APELAÇÃO. PROCESSUAL CIVIL. AÇÃO OBJETIVANDO A ANULAÇÃO DE COMPROMISSO DE AJUSTAMENTO DE CONDUTA. MPF E FUNAI. ILEGITIMIDADE ATIVA DO MUNICÍPIO. ISENÇÃO DE CUSTAS PROCESSUAIS. CONDENAÇÃO EM VERBAS HONORÁRIAS SUCUMBENCIAIS.

- Ação ajuizada pelo Município de Vicentina/MS objetivando a declaração de ineficácia do Compromisso de Ajustamento de Conduta - CAC celebrado entre o Ministério Público Federal e a FUNAI, em 12.11.2007, ou, subsidiariamente, a correspondente declaração de nulidade pela existência de simulação.

- Objeto do compromisso cinge-se à imposição à FUNAI do dever de constituir Grupos Técnicos – GT, coordenados por antropólogos especialistas com vistas à identificação e delimitação, sem prejuízos de outros, das Terras Indígenas nele descritas.

- Não se vislumbra afronta a bem jurídico de interesse do apelante, ao menos na fase processual existente à época do ajuizamento da ação. A simples instauração de equipes de trabalho corresponde a clara determinação constitucional, tratando-se, ainda, da delimitação de procedimentos administrativos necessários ao passo seguinte, qual seja, a instauração do correspondente processo administrativo para a demarcação das respectivas áreas, se for o caso.

- Instaurado o mencionado processo administrativo, o município poderá se manifestar, nos termos do art. 2º, § 8º do Decreto n. 1.775/1996. Precedentes.

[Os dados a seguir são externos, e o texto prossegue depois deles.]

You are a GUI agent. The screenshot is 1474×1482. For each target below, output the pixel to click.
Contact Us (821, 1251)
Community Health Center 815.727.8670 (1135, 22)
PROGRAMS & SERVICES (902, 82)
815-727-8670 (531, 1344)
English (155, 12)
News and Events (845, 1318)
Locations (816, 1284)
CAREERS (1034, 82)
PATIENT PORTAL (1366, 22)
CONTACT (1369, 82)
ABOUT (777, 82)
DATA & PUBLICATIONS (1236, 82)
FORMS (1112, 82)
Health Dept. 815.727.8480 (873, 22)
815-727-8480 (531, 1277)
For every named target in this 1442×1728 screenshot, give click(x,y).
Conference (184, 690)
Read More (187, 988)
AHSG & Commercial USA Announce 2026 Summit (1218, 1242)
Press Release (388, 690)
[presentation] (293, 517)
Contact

- Apelação parcialmente provida somente para explicitar a isenção do apelante quanto ao pagamento das custas processuais, mantendo-se, contudo, a condenação ao pagamento de honorários advocatícios sucumbenciais.


  ACÓRDÃO

Vistos e relatados estes autos em que são partes as acima indicadas, a Segunda Turma decidiu, por unanimidade, dar parcial provimento à apelação, somente para explicitar a isenção do apelante quanto ao pagamento das custas processuais, mantendo-se, contudo, a condenação ao pagamento de honorários advocatícios sucumbenciais, nos termos do relatório e voto que ficam fazendo parte integrante do presente julgado.